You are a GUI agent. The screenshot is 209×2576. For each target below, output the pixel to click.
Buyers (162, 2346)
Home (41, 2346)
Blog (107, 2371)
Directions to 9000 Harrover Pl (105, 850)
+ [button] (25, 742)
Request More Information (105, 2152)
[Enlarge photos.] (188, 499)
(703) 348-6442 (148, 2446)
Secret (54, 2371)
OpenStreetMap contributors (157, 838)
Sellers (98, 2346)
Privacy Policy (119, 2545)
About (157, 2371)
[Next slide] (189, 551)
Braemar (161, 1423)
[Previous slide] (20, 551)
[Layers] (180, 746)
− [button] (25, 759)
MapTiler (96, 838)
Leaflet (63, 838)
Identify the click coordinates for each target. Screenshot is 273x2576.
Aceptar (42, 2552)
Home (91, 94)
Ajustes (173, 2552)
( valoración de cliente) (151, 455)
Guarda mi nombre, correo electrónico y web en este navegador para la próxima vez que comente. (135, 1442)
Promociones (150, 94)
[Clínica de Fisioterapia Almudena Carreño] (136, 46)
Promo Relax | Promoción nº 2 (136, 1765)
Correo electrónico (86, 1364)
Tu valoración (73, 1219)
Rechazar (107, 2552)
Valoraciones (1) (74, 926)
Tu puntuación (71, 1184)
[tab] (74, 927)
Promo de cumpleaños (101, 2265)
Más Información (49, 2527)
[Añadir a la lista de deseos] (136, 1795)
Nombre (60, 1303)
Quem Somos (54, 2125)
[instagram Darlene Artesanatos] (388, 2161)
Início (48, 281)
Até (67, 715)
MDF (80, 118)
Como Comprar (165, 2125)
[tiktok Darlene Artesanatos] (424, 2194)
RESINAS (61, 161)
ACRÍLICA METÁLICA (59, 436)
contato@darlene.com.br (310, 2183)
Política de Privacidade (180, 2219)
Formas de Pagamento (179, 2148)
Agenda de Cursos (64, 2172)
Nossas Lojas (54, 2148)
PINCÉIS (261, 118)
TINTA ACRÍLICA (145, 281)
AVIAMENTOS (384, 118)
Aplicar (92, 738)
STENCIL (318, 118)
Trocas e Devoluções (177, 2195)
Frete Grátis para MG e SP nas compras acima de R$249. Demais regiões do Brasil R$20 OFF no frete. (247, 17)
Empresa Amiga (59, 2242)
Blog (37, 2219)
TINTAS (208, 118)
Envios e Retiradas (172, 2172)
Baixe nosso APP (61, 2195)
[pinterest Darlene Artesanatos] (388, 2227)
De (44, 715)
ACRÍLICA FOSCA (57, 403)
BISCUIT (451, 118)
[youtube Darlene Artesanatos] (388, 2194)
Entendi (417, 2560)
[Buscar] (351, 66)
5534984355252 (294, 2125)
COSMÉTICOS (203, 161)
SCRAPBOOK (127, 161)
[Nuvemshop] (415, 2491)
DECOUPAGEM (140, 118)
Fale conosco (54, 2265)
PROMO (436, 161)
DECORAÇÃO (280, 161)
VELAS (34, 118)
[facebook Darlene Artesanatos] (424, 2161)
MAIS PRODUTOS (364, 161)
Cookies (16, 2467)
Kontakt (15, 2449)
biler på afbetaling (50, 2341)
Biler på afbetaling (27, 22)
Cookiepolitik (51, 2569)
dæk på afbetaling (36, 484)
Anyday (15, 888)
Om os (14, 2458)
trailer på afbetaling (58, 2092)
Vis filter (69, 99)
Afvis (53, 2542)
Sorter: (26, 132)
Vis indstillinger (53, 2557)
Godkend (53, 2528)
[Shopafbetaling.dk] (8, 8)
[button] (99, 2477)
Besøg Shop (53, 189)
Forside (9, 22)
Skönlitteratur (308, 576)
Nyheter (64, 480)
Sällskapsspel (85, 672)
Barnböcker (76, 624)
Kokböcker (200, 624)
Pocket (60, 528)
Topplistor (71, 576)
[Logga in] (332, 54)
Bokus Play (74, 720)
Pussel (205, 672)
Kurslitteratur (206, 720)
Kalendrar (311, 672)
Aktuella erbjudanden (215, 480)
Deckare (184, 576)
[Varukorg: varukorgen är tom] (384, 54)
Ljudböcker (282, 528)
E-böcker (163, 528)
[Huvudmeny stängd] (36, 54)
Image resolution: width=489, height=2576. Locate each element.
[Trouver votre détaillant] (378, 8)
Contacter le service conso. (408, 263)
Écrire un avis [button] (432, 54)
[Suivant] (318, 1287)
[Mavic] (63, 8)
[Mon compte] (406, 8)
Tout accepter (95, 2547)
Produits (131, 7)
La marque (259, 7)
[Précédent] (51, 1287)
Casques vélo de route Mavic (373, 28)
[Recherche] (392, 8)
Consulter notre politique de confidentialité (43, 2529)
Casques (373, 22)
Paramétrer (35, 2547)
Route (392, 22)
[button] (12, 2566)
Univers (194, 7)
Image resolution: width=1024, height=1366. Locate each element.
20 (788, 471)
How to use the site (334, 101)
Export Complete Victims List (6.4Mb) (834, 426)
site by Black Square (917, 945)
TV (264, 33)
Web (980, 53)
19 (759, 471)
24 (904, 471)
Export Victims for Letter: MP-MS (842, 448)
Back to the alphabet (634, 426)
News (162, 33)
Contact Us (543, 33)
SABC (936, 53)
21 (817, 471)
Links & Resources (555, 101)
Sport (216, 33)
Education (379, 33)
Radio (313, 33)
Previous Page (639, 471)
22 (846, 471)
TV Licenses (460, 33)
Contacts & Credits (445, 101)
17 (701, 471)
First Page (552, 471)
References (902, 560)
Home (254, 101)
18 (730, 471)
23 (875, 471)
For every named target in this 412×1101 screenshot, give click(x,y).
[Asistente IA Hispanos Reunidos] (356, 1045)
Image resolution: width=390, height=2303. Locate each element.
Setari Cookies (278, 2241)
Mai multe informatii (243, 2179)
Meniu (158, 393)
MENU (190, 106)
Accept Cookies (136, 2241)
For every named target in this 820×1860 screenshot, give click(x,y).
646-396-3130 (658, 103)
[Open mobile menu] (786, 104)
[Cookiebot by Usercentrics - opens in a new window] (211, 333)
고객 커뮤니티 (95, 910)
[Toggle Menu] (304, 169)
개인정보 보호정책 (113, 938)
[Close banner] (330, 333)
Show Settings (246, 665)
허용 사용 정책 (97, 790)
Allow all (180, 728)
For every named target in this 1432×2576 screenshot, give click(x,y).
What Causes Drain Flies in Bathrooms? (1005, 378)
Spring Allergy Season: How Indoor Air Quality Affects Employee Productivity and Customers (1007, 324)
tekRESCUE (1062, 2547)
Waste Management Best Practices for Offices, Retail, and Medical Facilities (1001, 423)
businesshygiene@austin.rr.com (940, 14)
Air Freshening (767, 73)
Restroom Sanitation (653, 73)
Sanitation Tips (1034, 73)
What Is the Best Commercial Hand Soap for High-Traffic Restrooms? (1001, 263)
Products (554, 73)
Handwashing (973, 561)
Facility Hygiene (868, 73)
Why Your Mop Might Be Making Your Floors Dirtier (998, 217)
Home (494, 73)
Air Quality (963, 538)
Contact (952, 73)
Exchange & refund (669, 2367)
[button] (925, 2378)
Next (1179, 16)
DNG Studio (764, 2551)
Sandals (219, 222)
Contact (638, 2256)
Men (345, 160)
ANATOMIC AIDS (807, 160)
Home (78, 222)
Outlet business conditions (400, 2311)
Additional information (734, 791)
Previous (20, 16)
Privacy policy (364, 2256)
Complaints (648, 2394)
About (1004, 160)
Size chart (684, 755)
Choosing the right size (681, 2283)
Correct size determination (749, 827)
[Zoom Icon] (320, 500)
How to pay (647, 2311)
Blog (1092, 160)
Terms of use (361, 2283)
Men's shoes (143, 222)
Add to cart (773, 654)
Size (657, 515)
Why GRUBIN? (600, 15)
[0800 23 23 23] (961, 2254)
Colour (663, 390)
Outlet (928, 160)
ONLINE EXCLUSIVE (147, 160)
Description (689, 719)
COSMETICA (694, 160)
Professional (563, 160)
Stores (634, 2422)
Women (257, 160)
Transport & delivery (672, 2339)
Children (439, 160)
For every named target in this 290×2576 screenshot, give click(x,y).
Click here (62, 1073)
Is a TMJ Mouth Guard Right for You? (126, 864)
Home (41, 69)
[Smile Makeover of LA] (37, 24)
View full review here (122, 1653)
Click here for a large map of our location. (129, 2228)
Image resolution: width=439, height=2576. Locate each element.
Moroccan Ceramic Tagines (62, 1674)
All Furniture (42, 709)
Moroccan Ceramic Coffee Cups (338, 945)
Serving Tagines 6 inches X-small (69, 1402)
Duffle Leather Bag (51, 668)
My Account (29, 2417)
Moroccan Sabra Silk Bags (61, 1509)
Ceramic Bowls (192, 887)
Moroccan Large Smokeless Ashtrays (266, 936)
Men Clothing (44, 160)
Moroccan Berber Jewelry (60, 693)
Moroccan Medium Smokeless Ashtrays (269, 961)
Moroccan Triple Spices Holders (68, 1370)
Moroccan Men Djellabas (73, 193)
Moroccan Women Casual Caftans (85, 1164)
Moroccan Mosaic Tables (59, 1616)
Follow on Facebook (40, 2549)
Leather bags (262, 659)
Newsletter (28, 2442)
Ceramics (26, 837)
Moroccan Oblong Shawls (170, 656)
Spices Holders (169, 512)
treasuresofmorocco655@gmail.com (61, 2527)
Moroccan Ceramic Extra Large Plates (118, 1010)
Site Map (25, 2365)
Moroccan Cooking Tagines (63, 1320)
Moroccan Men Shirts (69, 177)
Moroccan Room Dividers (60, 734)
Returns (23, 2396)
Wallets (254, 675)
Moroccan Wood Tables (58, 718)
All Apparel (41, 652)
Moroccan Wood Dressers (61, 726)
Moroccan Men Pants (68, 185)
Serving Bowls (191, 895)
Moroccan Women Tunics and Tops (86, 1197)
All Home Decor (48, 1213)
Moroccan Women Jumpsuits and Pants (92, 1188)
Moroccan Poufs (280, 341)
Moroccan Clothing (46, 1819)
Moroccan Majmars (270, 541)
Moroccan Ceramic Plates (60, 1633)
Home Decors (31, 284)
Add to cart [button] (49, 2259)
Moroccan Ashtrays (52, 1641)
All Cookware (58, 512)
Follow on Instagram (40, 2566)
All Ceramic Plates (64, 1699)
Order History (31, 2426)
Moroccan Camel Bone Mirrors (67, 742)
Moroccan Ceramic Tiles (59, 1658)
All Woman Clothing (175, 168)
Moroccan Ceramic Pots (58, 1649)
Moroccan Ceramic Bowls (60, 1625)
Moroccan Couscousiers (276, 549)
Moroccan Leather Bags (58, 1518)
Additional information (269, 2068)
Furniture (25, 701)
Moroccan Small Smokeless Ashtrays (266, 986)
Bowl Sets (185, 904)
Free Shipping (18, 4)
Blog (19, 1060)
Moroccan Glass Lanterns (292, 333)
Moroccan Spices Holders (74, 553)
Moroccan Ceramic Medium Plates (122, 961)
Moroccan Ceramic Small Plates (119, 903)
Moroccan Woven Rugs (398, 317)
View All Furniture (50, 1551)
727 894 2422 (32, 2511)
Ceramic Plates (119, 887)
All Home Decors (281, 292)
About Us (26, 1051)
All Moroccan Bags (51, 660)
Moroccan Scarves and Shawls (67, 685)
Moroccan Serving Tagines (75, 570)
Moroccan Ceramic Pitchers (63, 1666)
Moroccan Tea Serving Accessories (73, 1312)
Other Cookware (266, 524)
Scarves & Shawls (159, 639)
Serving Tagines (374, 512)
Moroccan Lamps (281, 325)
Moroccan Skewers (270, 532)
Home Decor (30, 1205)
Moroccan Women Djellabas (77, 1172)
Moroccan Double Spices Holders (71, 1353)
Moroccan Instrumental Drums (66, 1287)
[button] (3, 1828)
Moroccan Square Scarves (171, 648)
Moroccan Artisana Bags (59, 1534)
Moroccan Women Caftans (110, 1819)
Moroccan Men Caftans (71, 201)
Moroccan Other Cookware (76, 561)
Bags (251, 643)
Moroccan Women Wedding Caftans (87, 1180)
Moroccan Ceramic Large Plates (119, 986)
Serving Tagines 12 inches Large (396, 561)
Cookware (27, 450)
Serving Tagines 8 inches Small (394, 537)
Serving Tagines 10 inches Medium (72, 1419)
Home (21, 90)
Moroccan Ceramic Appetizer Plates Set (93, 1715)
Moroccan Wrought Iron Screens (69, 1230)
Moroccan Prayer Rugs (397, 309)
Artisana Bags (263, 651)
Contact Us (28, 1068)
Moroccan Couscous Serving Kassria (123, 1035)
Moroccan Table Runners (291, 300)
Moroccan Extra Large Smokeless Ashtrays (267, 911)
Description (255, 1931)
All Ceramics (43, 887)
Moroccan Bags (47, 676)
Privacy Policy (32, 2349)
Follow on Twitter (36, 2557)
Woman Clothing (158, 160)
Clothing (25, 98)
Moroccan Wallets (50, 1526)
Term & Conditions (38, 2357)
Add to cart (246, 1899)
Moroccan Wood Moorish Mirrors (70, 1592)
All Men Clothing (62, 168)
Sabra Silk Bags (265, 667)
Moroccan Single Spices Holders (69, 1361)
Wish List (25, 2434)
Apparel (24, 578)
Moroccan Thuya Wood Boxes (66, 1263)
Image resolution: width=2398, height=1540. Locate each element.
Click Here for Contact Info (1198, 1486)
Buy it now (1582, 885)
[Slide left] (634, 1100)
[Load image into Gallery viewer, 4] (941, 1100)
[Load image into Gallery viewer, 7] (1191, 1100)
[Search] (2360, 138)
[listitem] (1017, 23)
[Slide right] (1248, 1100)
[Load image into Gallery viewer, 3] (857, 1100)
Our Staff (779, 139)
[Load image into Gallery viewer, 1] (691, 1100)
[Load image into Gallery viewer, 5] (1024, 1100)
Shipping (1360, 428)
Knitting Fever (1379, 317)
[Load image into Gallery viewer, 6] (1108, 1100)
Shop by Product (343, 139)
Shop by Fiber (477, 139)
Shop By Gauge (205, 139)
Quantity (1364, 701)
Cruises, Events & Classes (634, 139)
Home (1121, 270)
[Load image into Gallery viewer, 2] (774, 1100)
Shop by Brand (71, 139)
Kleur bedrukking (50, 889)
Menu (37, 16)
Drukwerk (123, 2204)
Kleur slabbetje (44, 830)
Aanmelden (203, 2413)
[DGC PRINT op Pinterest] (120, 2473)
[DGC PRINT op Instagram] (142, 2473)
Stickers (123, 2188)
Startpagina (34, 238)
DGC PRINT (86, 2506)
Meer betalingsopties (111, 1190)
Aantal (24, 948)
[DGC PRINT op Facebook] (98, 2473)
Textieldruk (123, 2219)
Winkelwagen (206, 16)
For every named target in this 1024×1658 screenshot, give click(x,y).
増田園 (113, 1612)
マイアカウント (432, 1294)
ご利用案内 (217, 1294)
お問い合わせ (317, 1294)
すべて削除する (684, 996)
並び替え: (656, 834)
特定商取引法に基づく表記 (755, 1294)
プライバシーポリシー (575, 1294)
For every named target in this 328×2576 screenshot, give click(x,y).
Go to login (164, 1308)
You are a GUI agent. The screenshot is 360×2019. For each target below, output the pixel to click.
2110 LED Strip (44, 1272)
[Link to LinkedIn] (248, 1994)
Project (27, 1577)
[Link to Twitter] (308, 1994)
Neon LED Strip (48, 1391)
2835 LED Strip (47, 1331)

Instructions for the task →
Above are the records; from them, give again exactly the lines from the one containing "Moroccan Woven Rugs (398, 317)" to the one containing "Moroccan Ceramic Pitchers (63, 1666)", both lines included, and nothing more.

Written solution →
Moroccan Woven Rugs (398, 317)
View All Furniture (50, 1551)
727 894 2422 (32, 2511)
Ceramic Plates (119, 887)
All Home Decors (281, 292)
About Us (26, 1051)
All Moroccan Bags (51, 660)
Moroccan Scarves and Shawls (67, 685)
Moroccan Serving Tagines (75, 570)
Moroccan Ceramic Pitchers (63, 1666)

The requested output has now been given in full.